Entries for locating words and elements
========

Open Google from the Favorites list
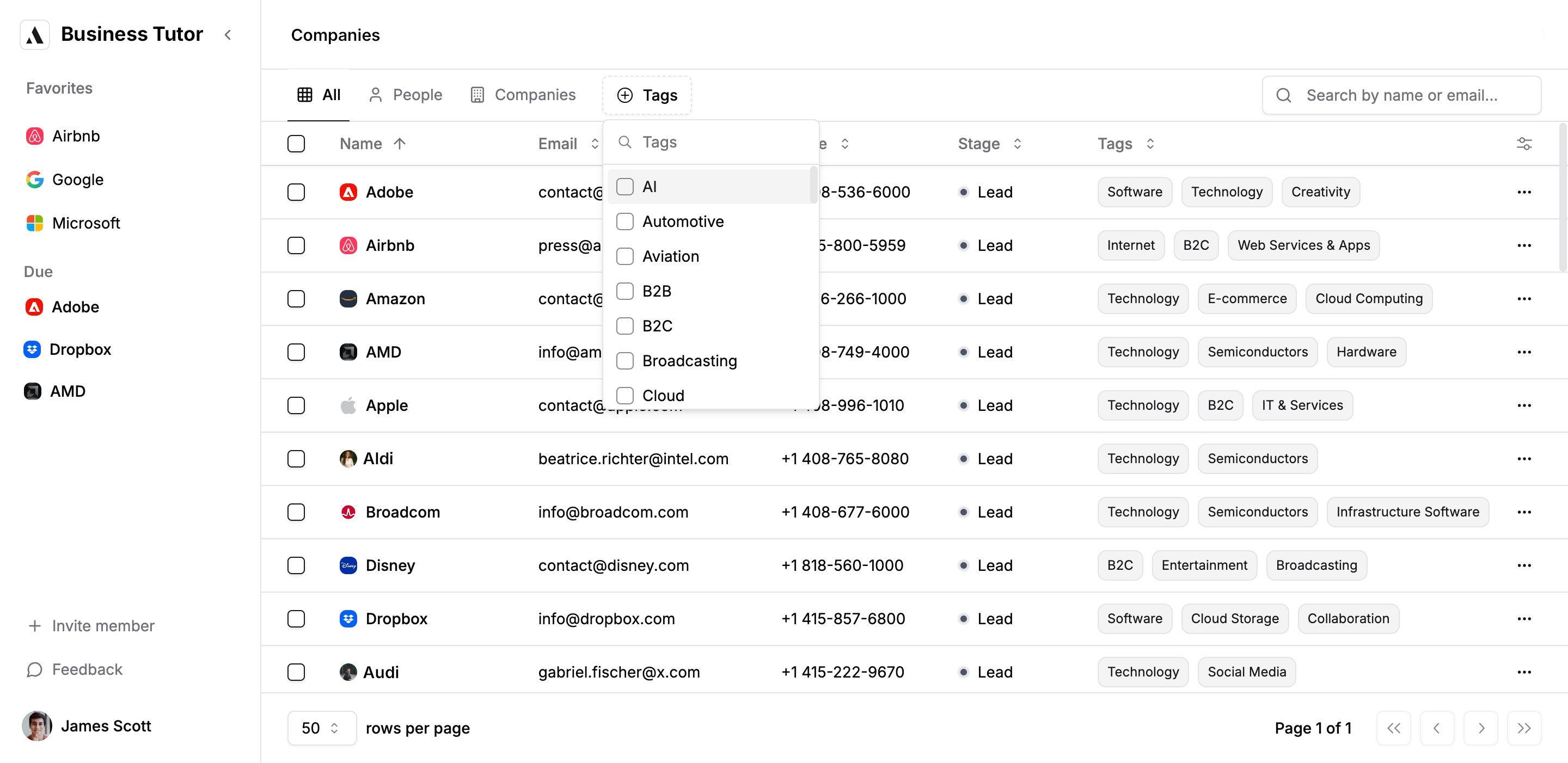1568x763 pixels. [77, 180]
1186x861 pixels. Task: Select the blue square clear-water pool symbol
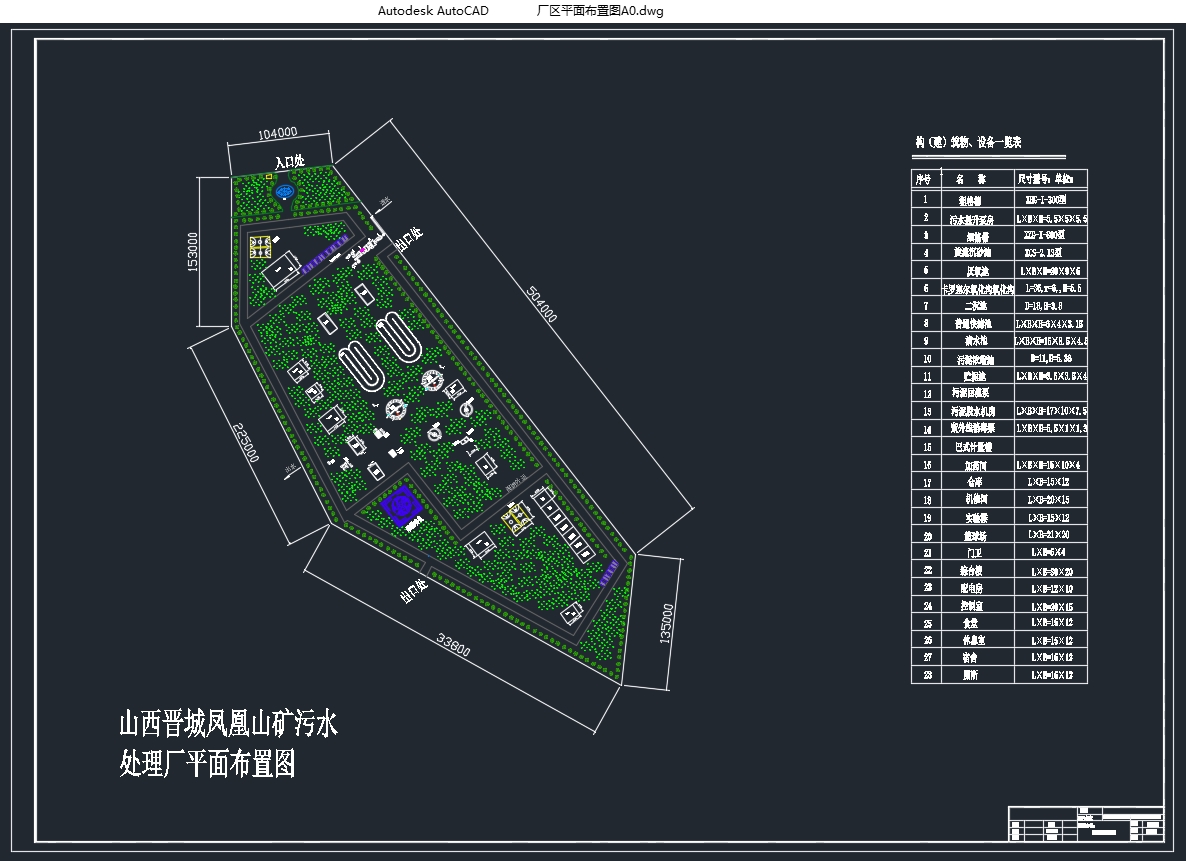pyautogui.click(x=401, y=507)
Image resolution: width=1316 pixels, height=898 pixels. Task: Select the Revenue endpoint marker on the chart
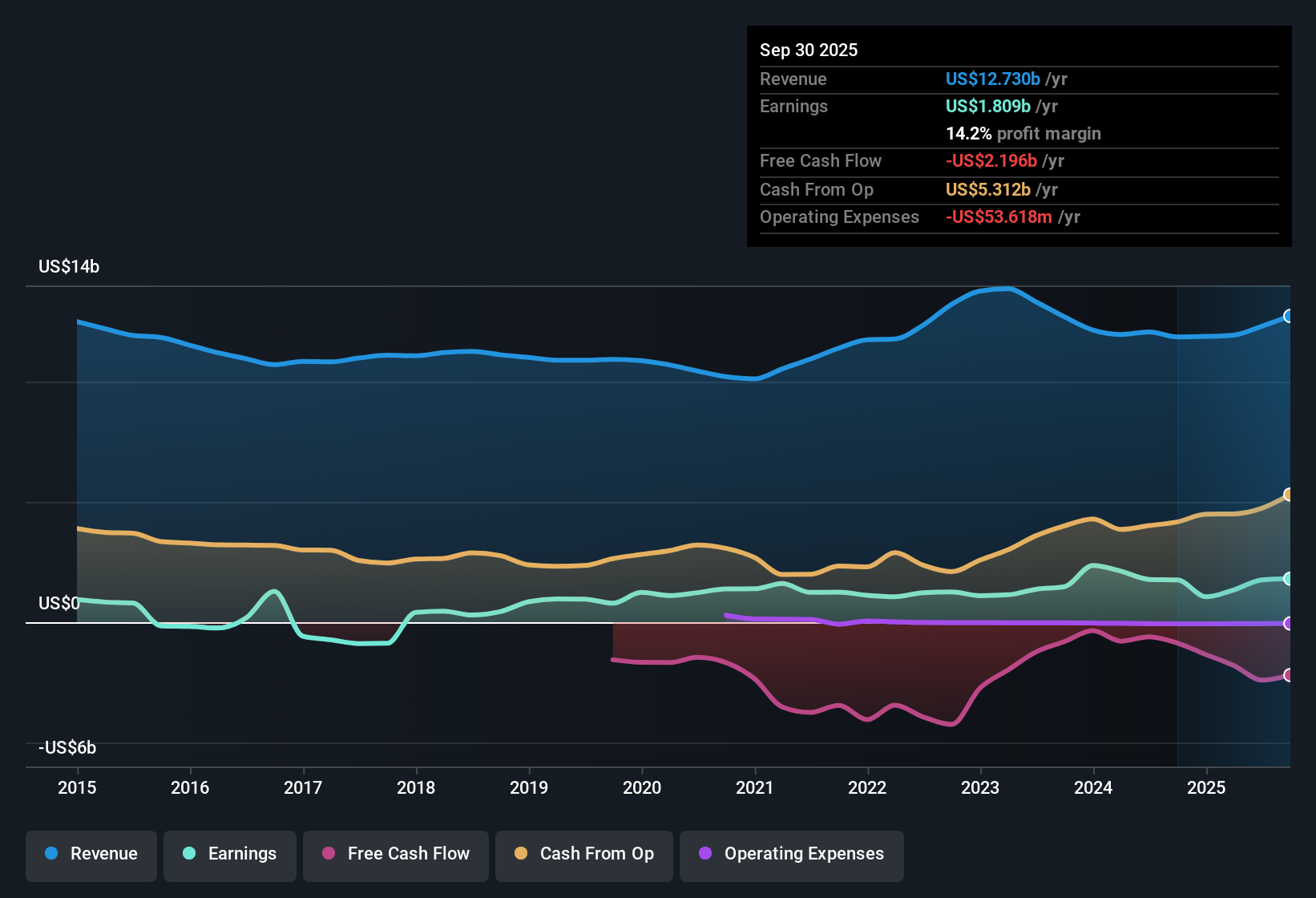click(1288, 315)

========

* _What the task asks_: Copy every line of the listing above word for word, leaving out the pictures.

* _Final answer_:
Open Google from the Favorites list
1568x763 pixels. [77, 180]
1186x861 pixels. Task: Select the blue square clear-water pool symbol
pyautogui.click(x=401, y=507)
Image resolution: width=1316 pixels, height=898 pixels. Task: Select the Revenue endpoint marker on the chart
click(1288, 315)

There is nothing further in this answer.